*** Source passage Section Begins ***

Perhaps it was too good to be true.  A value-based approach to pricing branded medicines that would increase access and improve outcomes, but also control costs….and stimulate innovation by keeping companies happy. Such was the proposal released by the UK Department of Health in late 2010.

Briefly, the idea was to introduce a range of maximum price thresholds reflecting the different values medicines offer. These thresholds would be determined by various factors, including an evaluation of unmet need, the availability of alternatives, the degree of therapeutic innovation, as well as calculations tied to broader societal benefits and savings.

Seems sensible, doesn’t it?

Except it now looks as if VBP may not happen at all. The UK coalition government is struggling hard to get its wider package of structural health reforms approved by Parliament – reforms that would, among other things, increase doctors’ power to commission and buy drugs, and allow more private care provision. Now VBP isn’t part of that Health Care Reform Bill. But it’s linked, politically, if not legally.

The UK industry association, the ABPI, has an official line: “The Government has said it will be part of the negotiation on the new pricing scheme that starts sometime this year.”

But it doesn’t specify which pricing scheme. The current five-year Pharmaceutical Pricing Regulation Scheme (the existing system, designed to allow free-ish pricing but with caps on drug company profits) runs out at the end of 2013. Thus, something will have to be negotiated this year. In the current environment that’s more likely to be PPRS 2013 not VBP.

*** Source passage Section Ends ***
*** Supplied data Section Begins ***

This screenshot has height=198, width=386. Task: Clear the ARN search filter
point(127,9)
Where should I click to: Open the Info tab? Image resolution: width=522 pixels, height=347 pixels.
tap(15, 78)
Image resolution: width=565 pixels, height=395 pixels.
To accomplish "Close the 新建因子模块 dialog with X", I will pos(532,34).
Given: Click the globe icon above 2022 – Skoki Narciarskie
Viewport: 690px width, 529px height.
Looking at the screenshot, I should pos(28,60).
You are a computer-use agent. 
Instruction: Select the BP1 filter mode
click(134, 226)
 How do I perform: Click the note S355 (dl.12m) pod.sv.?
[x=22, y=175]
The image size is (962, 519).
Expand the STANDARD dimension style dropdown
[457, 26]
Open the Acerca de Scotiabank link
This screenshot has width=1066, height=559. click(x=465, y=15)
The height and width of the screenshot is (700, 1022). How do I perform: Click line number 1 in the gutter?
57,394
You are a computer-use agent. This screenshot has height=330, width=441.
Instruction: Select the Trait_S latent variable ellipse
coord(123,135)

*** Supplied data Section Ends ***

• Tasks and exercises:
• A. Retype the passage on UK medicine pricing, starting with "Except it now" and going on through "if not legally.".
• B. According to the passage on UK medicine pricing, why will some pricing scheme have to be negotiated this year? Answer in one to three sentences.
• C. Carry on the passage on UK medicine pricing from its last sentence.
The lines are separate material with no connection to the text.

• Answers for this exercise:
• A.
Except it now looks as if VBP may not happen at all. The UK coalition government is struggling hard to get its wider package of structural health reforms approved by Parliament – reforms that would, among other things, increase doctors’ power to commission and buy drugs, and allow more private care provision. Now VBP isn’t part of that Health Care Reform Bill. But it’s linked, politically, if not legally.

• B. The current five-year Pharmaceutical Pricing Regulation Scheme runs out at the end of 2013. For that reason a new scheme has to be negotiated this year.

• C.
Going against VBP is the fact that, for all industry’s show of shoulder-rubbing with government, it’s tough to agree upon the details of what will doubtless prove a complex system. There will be thresholds, criteria, variables and calculations to settle on — and that’s in addition to decisions tied to how–and to what degree–bodies such as cost-effectiveness watchdog NICE (the National Institute of Health and Clinical Excellence) should play a role. Sorting this out will take time –and yet there has been little sign of progress so far.

Thus, we suspect the unofficial ABPI line — “we don’t care if VBP is dumped” – may prove the more accurate one.  If this press release from a few days ago supporting the “ongoing, voluntary” PPRS set-up is anything to go by, industry has decided it prefers to stick with the devil it knows.  After all, it seems by now almost certain that NICE, the most significant brake on higher drug prices in the UK, is here to stay whatever happens.